___ Given data ___

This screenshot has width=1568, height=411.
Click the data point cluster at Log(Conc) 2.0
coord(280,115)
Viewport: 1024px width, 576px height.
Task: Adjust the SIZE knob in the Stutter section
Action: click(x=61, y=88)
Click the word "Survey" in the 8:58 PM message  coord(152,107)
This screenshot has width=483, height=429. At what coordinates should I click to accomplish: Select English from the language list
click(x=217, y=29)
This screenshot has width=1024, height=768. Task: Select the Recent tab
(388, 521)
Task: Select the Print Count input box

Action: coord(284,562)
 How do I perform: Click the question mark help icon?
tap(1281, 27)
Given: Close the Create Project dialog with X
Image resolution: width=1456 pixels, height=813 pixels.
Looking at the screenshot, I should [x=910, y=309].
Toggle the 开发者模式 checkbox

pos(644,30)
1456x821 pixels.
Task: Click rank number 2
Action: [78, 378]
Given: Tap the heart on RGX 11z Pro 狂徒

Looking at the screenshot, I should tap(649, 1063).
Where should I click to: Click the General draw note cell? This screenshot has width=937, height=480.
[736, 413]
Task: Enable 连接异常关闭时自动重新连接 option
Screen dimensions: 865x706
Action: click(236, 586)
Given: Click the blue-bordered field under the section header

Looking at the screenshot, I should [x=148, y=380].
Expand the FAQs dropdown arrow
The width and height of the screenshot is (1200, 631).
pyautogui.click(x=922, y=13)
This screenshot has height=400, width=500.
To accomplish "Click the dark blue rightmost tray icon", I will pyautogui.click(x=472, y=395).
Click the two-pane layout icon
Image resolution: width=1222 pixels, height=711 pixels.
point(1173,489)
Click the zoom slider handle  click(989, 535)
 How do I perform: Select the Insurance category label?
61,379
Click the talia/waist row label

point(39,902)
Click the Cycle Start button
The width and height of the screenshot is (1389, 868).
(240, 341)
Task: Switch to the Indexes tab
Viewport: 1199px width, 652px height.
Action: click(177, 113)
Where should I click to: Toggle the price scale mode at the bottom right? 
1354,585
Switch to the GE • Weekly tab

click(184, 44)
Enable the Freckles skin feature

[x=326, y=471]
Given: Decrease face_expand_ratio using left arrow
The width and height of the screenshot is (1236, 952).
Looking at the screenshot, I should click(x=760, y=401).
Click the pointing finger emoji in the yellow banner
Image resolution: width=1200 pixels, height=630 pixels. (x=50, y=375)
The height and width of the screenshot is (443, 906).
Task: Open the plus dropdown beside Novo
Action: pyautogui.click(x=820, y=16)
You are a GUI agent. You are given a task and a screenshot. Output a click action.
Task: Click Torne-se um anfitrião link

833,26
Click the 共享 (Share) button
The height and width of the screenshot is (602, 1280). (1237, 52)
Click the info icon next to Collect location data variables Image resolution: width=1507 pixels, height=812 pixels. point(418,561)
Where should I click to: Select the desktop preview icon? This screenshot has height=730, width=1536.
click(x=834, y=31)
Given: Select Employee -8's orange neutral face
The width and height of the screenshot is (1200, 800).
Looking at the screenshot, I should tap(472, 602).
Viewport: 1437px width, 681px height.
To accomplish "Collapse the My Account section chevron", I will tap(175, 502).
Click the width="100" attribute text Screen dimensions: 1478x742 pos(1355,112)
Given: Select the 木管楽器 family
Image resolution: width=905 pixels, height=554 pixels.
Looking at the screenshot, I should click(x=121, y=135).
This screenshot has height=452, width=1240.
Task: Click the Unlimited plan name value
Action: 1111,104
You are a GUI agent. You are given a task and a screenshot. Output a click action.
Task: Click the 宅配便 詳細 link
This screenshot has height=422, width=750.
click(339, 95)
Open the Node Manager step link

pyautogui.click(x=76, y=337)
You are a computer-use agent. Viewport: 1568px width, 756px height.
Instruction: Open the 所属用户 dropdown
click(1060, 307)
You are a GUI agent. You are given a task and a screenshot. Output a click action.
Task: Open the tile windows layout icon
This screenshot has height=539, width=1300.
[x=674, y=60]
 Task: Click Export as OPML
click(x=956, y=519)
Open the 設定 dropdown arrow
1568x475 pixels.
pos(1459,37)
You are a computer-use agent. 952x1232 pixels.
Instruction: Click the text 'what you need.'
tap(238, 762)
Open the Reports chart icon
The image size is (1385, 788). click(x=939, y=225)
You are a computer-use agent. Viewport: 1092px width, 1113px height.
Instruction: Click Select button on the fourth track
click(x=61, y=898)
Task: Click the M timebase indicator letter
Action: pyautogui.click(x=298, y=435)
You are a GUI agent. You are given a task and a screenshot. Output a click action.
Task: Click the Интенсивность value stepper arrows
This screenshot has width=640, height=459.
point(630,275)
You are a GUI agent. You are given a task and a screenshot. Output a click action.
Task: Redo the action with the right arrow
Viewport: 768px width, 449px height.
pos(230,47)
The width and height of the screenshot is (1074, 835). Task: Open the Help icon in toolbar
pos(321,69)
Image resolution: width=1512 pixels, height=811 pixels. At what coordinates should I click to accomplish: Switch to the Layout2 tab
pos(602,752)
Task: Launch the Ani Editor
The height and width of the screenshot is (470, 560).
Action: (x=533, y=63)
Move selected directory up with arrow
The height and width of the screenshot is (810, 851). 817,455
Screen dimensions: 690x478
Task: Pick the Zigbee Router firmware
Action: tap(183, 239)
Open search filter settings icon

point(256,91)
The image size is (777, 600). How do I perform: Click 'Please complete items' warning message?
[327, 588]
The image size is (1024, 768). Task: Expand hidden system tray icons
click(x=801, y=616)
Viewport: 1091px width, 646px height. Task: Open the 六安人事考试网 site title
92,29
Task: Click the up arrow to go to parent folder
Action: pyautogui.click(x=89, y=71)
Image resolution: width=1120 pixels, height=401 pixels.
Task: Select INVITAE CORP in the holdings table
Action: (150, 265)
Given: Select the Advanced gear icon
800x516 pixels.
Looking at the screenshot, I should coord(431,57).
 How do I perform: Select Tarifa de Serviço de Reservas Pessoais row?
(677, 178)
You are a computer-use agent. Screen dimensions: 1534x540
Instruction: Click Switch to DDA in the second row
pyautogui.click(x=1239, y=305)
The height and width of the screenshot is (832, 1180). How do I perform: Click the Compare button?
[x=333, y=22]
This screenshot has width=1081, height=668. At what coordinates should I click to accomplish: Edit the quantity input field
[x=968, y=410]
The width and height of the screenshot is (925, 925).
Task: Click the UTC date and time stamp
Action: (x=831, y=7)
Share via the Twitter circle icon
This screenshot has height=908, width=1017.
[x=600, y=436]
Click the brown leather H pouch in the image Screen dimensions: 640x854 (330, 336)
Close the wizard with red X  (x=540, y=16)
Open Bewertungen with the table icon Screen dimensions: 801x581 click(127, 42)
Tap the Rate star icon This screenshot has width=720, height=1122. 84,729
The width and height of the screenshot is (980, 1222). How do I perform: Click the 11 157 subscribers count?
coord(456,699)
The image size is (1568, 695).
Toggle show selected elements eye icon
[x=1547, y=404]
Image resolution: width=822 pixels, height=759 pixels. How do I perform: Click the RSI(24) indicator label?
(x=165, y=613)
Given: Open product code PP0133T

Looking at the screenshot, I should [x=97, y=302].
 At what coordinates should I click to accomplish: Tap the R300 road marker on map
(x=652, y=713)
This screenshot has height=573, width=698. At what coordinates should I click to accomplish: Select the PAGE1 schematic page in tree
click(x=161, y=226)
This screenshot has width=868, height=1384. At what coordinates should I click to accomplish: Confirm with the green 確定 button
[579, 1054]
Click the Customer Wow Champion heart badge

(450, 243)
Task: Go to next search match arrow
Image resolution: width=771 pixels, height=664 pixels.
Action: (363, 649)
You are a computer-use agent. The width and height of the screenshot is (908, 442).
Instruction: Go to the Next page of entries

___

Exercise
The full data, transcribed without change, is the expected answer.

Reply to the exercise
This screenshot has width=1568, height=411.
Click the data point cluster at Log(Conc) 2.0
coord(280,115)
Viewport: 1024px width, 576px height.
Task: Adjust the SIZE knob in the Stutter section
Action: click(x=61, y=88)
Click the word "Survey" in the 8:58 PM message  coord(152,107)
This screenshot has width=483, height=429. At what coordinates should I click to accomplish: Select English from the language list
click(x=217, y=29)
This screenshot has width=1024, height=768. Task: Select the Recent tab
(388, 521)
Task: Select the Print Count input box

Action: coord(284,562)
 How do I perform: Click the question mark help icon?
tap(1281, 27)
Given: Close the Create Project dialog with X
Image resolution: width=1456 pixels, height=813 pixels.
Looking at the screenshot, I should [x=910, y=309].
Toggle the 开发者模式 checkbox

pos(644,30)
1456x821 pixels.
Task: Click rank number 2
Action: [78, 378]
Given: Tap the heart on RGX 11z Pro 狂徒

Looking at the screenshot, I should tap(649, 1063).
Where should I click to: Click the General draw note cell? This screenshot has width=937, height=480.
[736, 413]
Task: Enable 连接异常关闭时自动重新连接 option
Screen dimensions: 865x706
Action: click(236, 586)
Given: Click the blue-bordered field under the section header

Looking at the screenshot, I should [x=148, y=380].
Expand the FAQs dropdown arrow
The width and height of the screenshot is (1200, 631).
pyautogui.click(x=922, y=13)
This screenshot has height=400, width=500.
To accomplish "Click the dark blue rightmost tray icon", I will pyautogui.click(x=472, y=395).
Click the two-pane layout icon
Image resolution: width=1222 pixels, height=711 pixels.
point(1173,489)
Click the zoom slider handle  click(989, 535)
 How do I perform: Select the Insurance category label?
61,379
Click the talia/waist row label

point(39,902)
Click the Cycle Start button
The width and height of the screenshot is (1389, 868).
(240, 341)
Task: Switch to the Indexes tab
Viewport: 1199px width, 652px height.
Action: click(177, 113)
Where should I click to: Toggle the price scale mode at the bottom right? 
1354,585
Switch to the GE • Weekly tab

click(184, 44)
Enable the Freckles skin feature

[x=326, y=471]
Given: Decrease face_expand_ratio using left arrow
The width and height of the screenshot is (1236, 952).
Looking at the screenshot, I should click(x=760, y=401).
Click the pointing finger emoji in the yellow banner
Image resolution: width=1200 pixels, height=630 pixels. (x=50, y=375)
The height and width of the screenshot is (443, 906).
Task: Open the plus dropdown beside Novo
Action: pyautogui.click(x=820, y=16)
You are a GUI agent. You are given a task and a screenshot. Output a click action.
Task: Click Torne-se um anfitrião link

833,26
Click the 共享 (Share) button
The height and width of the screenshot is (602, 1280). (1237, 52)
Click the info icon next to Collect location data variables Image resolution: width=1507 pixels, height=812 pixels. point(418,561)
Where should I click to: Select the desktop preview icon? This screenshot has height=730, width=1536.
click(x=834, y=31)
Given: Select Employee -8's orange neutral face
The width and height of the screenshot is (1200, 800).
Looking at the screenshot, I should tap(472, 602).
Viewport: 1437px width, 681px height.
To accomplish "Collapse the My Account section chevron", I will tap(175, 502).
Click the width="100" attribute text Screen dimensions: 1478x742 pos(1355,112)
Given: Select the 木管楽器 family
Image resolution: width=905 pixels, height=554 pixels.
Looking at the screenshot, I should click(x=121, y=135).
This screenshot has height=452, width=1240.
Task: Click the Unlimited plan name value
Action: 1111,104
You are a GUI agent. You are given a task and a screenshot. Output a click action.
Task: Click the 宅配便 詳細 link
This screenshot has height=422, width=750.
click(339, 95)
Open the Node Manager step link

pyautogui.click(x=76, y=337)
You are a computer-use agent. Viewport: 1568px width, 756px height.
Instruction: Open the 所属用户 dropdown
click(1060, 307)
You are a GUI agent. You are given a task and a screenshot. Output a click action.
Task: Open the tile windows layout icon
This screenshot has height=539, width=1300.
[x=674, y=60]
 Task: Click Export as OPML
click(x=956, y=519)
Open the 設定 dropdown arrow
1568x475 pixels.
pos(1459,37)
You are a computer-use agent. 952x1232 pixels.
Instruction: Click the text 'what you need.'
tap(238, 762)
Open the Reports chart icon
The image size is (1385, 788). click(x=939, y=225)
You are a computer-use agent. Viewport: 1092px width, 1113px height.
Instruction: Click Select button on the fourth track
click(x=61, y=898)
Task: Click the M timebase indicator letter
Action: pyautogui.click(x=298, y=435)
You are a GUI agent. You are given a task and a screenshot. Output a click action.
Task: Click the Интенсивность value stepper arrows
This screenshot has width=640, height=459.
point(630,275)
You are a GUI agent. You are given a task and a screenshot. Output a click action.
Task: Redo the action with the right arrow
Viewport: 768px width, 449px height.
pos(230,47)
The width and height of the screenshot is (1074, 835). Task: Open the Help icon in toolbar
pos(321,69)
Image resolution: width=1512 pixels, height=811 pixels. At what coordinates should I click to accomplish: Switch to the Layout2 tab
pos(602,752)
Task: Launch the Ani Editor
The height and width of the screenshot is (470, 560).
Action: (x=533, y=63)
Move selected directory up with arrow
The height and width of the screenshot is (810, 851). 817,455
Screen dimensions: 690x478
Task: Pick the Zigbee Router firmware
Action: tap(183, 239)
Open search filter settings icon

point(256,91)
The image size is (777, 600). How do I perform: Click 'Please complete items' warning message?
[327, 588]
The image size is (1024, 768). Task: Expand hidden system tray icons
click(x=801, y=616)
Viewport: 1091px width, 646px height. Task: Open the 六安人事考试网 site title
92,29
Task: Click the up arrow to go to parent folder
Action: pyautogui.click(x=89, y=71)
Image resolution: width=1120 pixels, height=401 pixels.
Task: Select INVITAE CORP in the holdings table
Action: (150, 265)
Given: Select the Advanced gear icon
800x516 pixels.
Looking at the screenshot, I should coord(431,57).
 How do I perform: Select Tarifa de Serviço de Reservas Pessoais row?
(677, 178)
You are a computer-use agent. Screen dimensions: 1534x540
Instruction: Click Switch to DDA in the second row
pyautogui.click(x=1239, y=305)
The height and width of the screenshot is (832, 1180). How do I perform: Click the Compare button?
[x=333, y=22]
This screenshot has width=1081, height=668. At what coordinates should I click to accomplish: Edit the quantity input field
[x=968, y=410]
The width and height of the screenshot is (925, 925).
Task: Click the UTC date and time stamp
Action: (x=831, y=7)
Share via the Twitter circle icon
This screenshot has height=908, width=1017.
[x=600, y=436]
Click the brown leather H pouch in the image Screen dimensions: 640x854 (330, 336)
Close the wizard with red X  (x=540, y=16)
Open Bewertungen with the table icon Screen dimensions: 801x581 click(127, 42)
Tap the Rate star icon This screenshot has width=720, height=1122. 84,729
The width and height of the screenshot is (980, 1222). How do I perform: Click the 11 157 subscribers count?
coord(456,699)
The image size is (1568, 695).
Toggle show selected elements eye icon
[x=1547, y=404]
Image resolution: width=822 pixels, height=759 pixels. How do I perform: Click the RSI(24) indicator label?
(x=165, y=613)
Given: Open product code PP0133T

Looking at the screenshot, I should [x=97, y=302].
 At what coordinates should I click to accomplish: Tap the R300 road marker on map
(x=652, y=713)
This screenshot has height=573, width=698. At what coordinates should I click to accomplish: Select the PAGE1 schematic page in tree
click(x=161, y=226)
This screenshot has width=868, height=1384. At what coordinates should I click to accomplish: Confirm with the green 確定 button
[579, 1054]
Click the Customer Wow Champion heart badge

(450, 243)
Task: Go to next search match arrow
Image resolution: width=771 pixels, height=664 pixels.
Action: (363, 649)
You are a computer-use agent. The width and height of the screenshot is (908, 442).
Instruction: Go to the Next page of entries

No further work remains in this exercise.